If you don't change the configuration, Nematus will continue training with the same learning rate. Even if you use an optimizer with adaptive learning rates, such as adam, Nematus stores the information that is necessary to continue with the same learning rates (in model.npz.gradinfo.npz ).
@rsennrich I have two question. First,when decoding i use --device-list gpu0 gpu1 gpu2 gpu3 gpu4 ,but it actually use gpu0. Second, it take so much time to decode using translate.py
Attach my decode setting as follows: export THEANO_FLAGS=mode=FAST_RUN,device=gpu,floatX=float32 python translate.py \ -k 11\ -p 1\ -n 1\ --models $MODEL/model.iter468000.npz\ -i /home/mt-srcb/work/nmt/ai_raml/test/valid.en\ -o /home/mt-srcb/work/nmt/ai_raml/test/ai.valid.out\ --device-list gpu0 gpu1 gpu2 gpu3 gpu4
My training setting as follows: --layer_normalisation\ --tie_decoder_embeddings \ --enc_depth 4 \ --dec_depth 4 \ --dec_deep_context \ --enc_recurrence_transition_depth 2 \ --dec_base_recurrence_transition_depth 4 \ --dec_high_recurrence_transition_depth 2 \
Hi,
Use a number higher than 1 for the cmd option -p
. Each of those processes will then bind to a different GPU device if 1) you used --device-list
to specify several devices and 2) several are available on your system.
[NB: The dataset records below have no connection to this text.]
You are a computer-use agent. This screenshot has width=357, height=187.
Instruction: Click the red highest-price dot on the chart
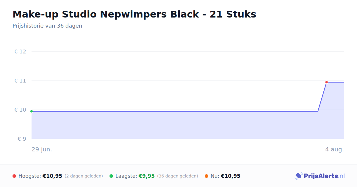(x=326, y=82)
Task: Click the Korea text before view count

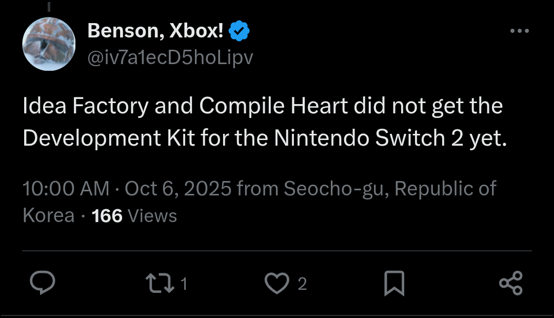Action: [x=49, y=215]
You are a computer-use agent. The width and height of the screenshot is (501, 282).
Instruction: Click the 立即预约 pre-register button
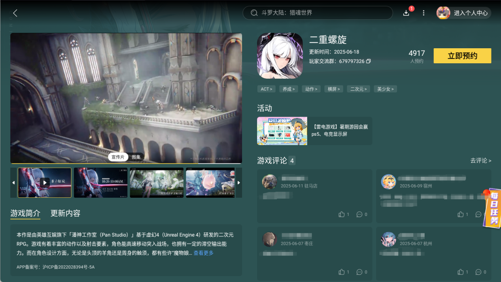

Side note, you could install and use the new gpuarray backend for theano, then use device=cuda
in your flags. See https://github.com/Theano/Theano/wiki/Converting-to-the-new-gpu-back-end%28gpuarray%29 and http://deeplearning.net/software/libgpuarray/installation.html.
Finally, for fast decoding, people have used Marian which is compatible with some Nematus models. Perhaps worthwhile for you to try, if performance is a priority: https://marian-nmt.github.io/.
@bricksdont
marian ,you mean type s2s could decode deep nematus?
I did not try this myself, but at least deep models are listed as a feature of S2S: https://marian-nmt.github.io/features/. But you seem to have some experience with Marian development yourself, did you try this already?
Thanks, i will try ,i already validate the effect of marian (type --amun) in my corpus (nearly same as nematus,even a bitter high in no deep mode), then i will try the type of s2s.
i train the model in k40 with gpu0-4,but the rate is about '40 sents/s' every piece of card。the rate is so low comparing to the training process with single card。
batch_size=128 maxlen=50